[PATCH v2 8/8] locking/rwsem: Restore old write lock slow path behavior
From: Waiman Long
Date: Mon Mar 27 2023 - 16:26:17 EST
An earlier commit ("locking/rwsem: Rework writer wakeup") moves writer
lock acquisition to the write wakeup path only. This can result in
an almost immediate transfer of write lock ownership after an unlock
leaving little time for lock stealing. That can be long before the new
write lock owner wakes up and run its critical section.
As a result, write lock stealing from optimistic spinning will be
greatly suppressed. By enabling CONFIG_LOCK_EVENT_COUNTS and running a
rwsem locking microbenmark on a 2-socket x86-64 test machine for 15s,
it was found that the locking rate was reduced to about 30% of that
before the patch - 584,091 op/s vs. 171,184 ops/s. The total number
of lock stealings within the testing period was reduced to less than 1%
of that before the patch - 4,252,147 vs 17,939 [1].
To restore the lost performance, this patch restores the old write lock
slow path behavior of acquiring the lock after the waiter has been woken
up with the exception that lock transfer may happen in the wakeup path
if the HANDOFF bit has been set. In addition, the waiter that sets the
HANDOFF bit will still try to spin on the lock owner if it is on cpu.
With this patch, the locking rate is now back up to 580,256 ops/s which
is almost the same as before.
[1] https://lore.kernel.org/lkml/c126f079-88a2-4067-6f94-82f51cf5ff2b@xxxxxxxxxx
/
Signed-off-by: Waiman Long <longman@xxxxxxxxxx>
---
kernel/locking/rwsem.c | 34 +++++++++++++++++++++++++++++++---
1 file changed, 31 insertions(+), 3 deletions(-)
diff --git a/kernel/locking/rwsem.c b/kernel/locking/rwsem.c
index 7bd26e64827a..cf9dc1e250e0 100644
--- a/kernel/locking/rwsem.c
+++ b/kernel/locking/rwsem.c
@@ -426,6 +426,7 @@ rwsem_waiter_wake(struct rwsem_waiter *waiter, struct wake_q_head *wake_q)

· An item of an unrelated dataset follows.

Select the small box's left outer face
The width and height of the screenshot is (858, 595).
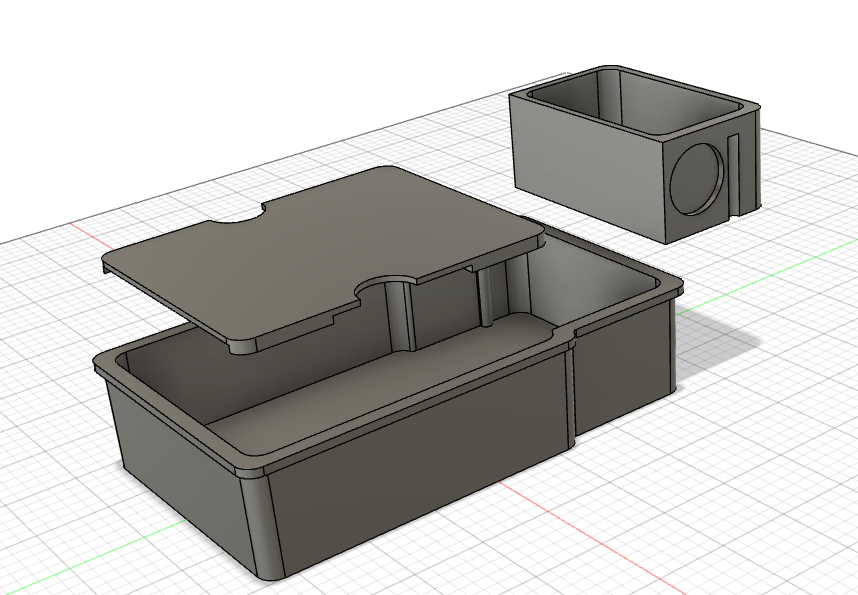coord(585,165)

static inline bool rwsem_try_write_lock(struct rw_semaphore *sem,
struct rwsem_waiter *waiter)
{
+ bool first = (rwsem_first_waiter(sem) == waiter);
long count, new;
lockdep_assert_held(&sem->wait_lock);
@@ -434,6 +435,9 @@ static inline bool rwsem_try_write_lock(struct rw_semaphore *sem,
do {
new = count;
+ if (!first && (count & (RWSEM_FLAG_HANDOFF | RWSEM_LOCK_MASK)))
+ return false;
+
if (count & RWSEM_LOCK_MASK) {
/*
* A waiter (first or not) can set the handoff bit
@@ -501,11 +505,18 @@ static void rwsem_writer_wake(struct rw_semaphore *sem,
*/
list_del(&waiter->list);
atomic_long_set(&sem->owner, (long)waiter->task);
-
- } else if (!rwsem_try_write_lock(sem, waiter))
+ rwsem_waiter_wake(waiter, wake_q);
return;
+ }
- rwsem_waiter_wake(waiter, wake_q);
+ /*
+ * Mark writer at the front of the queue for wakeup.
+ * Until the task is actually awoken later by the caller, other
+ * writers are able to steal it. Readers, on the other hand, will
+ * block as they will notice the queued writer.
+ */
+ wake_q_add(wake_q, waiter->task);
+ lockevent_inc(rwsem_wake_writer);
}
static void rwsem_reader_wake(struct rw_semaphore *sem,
@@ -1038,6 +1049,23 @@ rwsem_waiter_wait(struct rw_semaphore *sem, struct rwsem_waiter *waiter,
/* Matches rwsem_waiter_wake()'s smp_store_release(). */
break;
}
+ if (!reader) {
+ /*
+ * Writer still needs to do a trylock here
+ */
+ raw_spin_lock_irq(&sem->wait_lock);
+ if (waiter->task && rwsem_try_write_lock(sem, waiter))
+ waiter->task = NULL;
+ raw_spin_unlock_irq(&sem->wait_lock);
+ if (!smp_load_acquire(&waiter->task))
+ break;
+
+ if (waiter->handoff_set) {
+ rwsem_spin_on_owner(sem);
+ if (!smp_load_acquire(&waiter->task))
+ break;
+ }
+ }
if (signal_pending_state(state, current)) {
raw_spin_lock_irq(&sem->wait_lock);
if (waiter->task)
--
2.31.1